Even in languges like Rust and Golang, you’re not sure if a returned error is actually going to be an issue, but you can guarantee that there might be an error there.

Concurrency

Let’s say we have a long running task that we want to spin up in the background. If we’re using Golang, we spin up that task in a goroutine, return the JobID, and then track the progress of that Job either using a channel or a synchronus map. This breaks down once you’re running your application on more than one server1, but Node doesn’t even allow you to get to that point.

If you want to spinup background tasks in JavaScript, you have to either start and entirely different Node process using worker threads or use a task broker library like BullMQ. Okay, our overhead went from a synchronous map in Golang to needing redis and background workers, not to mention the ovehead of learning a new library.

Bundling and the RuntimeTM

In Golang, Rust, Java, etc. tha language toolchain can compile your entire application down to a single artifact. This artifact can be ran as either an executable, if it’s natively compiled, or using a bytecode VM, like the JVM. JavaScript also compiles down to a single artifct* that is ran in a VM**, but not by the language toolchain.

Of the available bundlers, the two most populer are Webpack and Vite. No one2 likes Webpack, so everyone now uses Vite. How does Vite work? Uhhhh npm create svelte@latest just sets Vite up for you. Most JavaScript devs don’t actually understand how to use Vite3, let alone how it works, but the 5% who do understand Vite write great plugins for us to use. Anyway, once vite build runs, we have a single JS file we can run using node! Right…?

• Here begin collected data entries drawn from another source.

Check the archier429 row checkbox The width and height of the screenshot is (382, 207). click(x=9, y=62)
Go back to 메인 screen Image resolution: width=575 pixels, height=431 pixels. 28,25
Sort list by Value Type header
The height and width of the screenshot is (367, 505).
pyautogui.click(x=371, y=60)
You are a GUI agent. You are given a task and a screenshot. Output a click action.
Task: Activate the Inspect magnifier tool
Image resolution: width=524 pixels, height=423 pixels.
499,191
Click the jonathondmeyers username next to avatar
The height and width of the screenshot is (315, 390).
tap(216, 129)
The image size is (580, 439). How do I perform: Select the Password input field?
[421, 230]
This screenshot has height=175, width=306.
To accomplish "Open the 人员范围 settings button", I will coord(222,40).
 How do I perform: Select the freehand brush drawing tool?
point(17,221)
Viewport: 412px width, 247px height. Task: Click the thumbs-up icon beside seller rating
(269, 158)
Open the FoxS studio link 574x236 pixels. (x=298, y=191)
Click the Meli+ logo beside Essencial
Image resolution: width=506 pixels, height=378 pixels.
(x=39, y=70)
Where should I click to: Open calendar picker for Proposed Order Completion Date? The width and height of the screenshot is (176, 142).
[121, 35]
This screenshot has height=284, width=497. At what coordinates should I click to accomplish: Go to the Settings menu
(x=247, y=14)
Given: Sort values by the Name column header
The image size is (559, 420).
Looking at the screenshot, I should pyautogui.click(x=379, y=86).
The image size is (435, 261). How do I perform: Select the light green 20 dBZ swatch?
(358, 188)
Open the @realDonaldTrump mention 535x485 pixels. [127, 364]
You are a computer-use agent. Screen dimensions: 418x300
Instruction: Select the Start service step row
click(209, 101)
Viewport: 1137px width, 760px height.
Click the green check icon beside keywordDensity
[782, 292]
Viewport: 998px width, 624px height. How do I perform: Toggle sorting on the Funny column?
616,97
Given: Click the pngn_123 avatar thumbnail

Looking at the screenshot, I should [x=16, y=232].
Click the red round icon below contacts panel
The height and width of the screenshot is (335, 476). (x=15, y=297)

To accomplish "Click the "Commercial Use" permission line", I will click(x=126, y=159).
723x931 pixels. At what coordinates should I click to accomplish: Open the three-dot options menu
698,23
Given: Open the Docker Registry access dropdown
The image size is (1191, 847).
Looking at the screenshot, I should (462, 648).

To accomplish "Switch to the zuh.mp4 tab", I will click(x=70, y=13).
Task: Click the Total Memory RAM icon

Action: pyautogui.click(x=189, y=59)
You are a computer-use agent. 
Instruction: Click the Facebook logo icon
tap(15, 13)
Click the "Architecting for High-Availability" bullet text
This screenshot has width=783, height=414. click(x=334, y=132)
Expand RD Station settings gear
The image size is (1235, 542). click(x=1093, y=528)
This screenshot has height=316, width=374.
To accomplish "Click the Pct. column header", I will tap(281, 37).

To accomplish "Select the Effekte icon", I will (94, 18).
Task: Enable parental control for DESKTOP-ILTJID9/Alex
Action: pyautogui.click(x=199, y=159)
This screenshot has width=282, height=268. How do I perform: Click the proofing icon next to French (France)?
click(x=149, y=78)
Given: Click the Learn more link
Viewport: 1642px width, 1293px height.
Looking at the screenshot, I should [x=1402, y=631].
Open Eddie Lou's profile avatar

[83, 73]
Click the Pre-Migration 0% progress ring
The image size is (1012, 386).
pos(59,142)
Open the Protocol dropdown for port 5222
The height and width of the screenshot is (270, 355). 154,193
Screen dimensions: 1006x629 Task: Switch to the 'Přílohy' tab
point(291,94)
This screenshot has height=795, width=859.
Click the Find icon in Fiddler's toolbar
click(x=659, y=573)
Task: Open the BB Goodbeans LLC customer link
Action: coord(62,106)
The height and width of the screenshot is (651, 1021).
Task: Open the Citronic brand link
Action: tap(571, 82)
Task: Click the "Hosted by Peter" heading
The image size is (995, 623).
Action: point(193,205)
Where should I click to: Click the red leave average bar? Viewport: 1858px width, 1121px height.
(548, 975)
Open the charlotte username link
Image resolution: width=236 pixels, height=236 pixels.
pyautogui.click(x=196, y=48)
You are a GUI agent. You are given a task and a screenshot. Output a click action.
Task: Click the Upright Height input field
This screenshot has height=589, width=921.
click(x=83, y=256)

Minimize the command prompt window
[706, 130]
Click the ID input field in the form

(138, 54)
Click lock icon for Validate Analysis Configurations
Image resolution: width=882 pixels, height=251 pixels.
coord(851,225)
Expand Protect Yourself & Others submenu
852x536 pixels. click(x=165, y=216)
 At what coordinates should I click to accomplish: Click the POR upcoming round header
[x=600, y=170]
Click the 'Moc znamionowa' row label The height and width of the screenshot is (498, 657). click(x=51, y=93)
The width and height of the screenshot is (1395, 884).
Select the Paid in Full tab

Lmao, no, of course not. To make up for our horrifically bloated frontends, Vite automatically chunks our JS into multiple files so they can either be loaded in in parallel or requested only when they’re needed. Now we have an entire dist directory to ship, not just a single artifact. But we just run that with Node, right…?

Hahaha, you could, but why would you use Node when you could use *checks notes* I’m sorry, WHAT?! We have Deno, Bun, workerd, LLRT, Winter, and more… Why pick one over another? Well, Node is the standard, Deno is apparently more secure and nicer to work with, Bun is fast but also missing some features, workerd and LLRT start up fast, and Winter is…anyway, there’s a LOT of runtimes, and you’ll either use Node or Bun or fall down a deep rabbit hole.

I won’t go into the dicussion of where you should run your JavaScript app. That’s even worse.

What Do I Do Now?

Suffer? Yeah, mostly just suffer.

In all seriousness, the majority of apps don’t need a frontend framework. Using HTMX, Golang, and Templ, you can make a damn good website. Prefer Rust? Use Maud instead of Templ. If you absolutely need React/Angular/Vue/Svelte/Solid/whatever then sure, you do you, but I don’t have to do this. Sveltekit has a really, really, really great developer experience, but using Svlete means I need to use JavaScript, and I just can’t do that without going insane.

This article is mostly me venting about JavaScript, but I plan on doing a much more in depth review of Sveltekit once I’ve hit the 100 hour mark in the language. I have ~20 hours left, so look forward to that later.

Peace out, girl scout.

~ Raine


Footnotes

  1. You know which language doesn’t have this issue? Elixr and other OTP languages.

  2. I’m generalizing, but do you really like Webpack? Really?? Why???

  3. Yes, I know the answer is “read the docs” but that’s yet another thing I need to learn that other languages have built-in.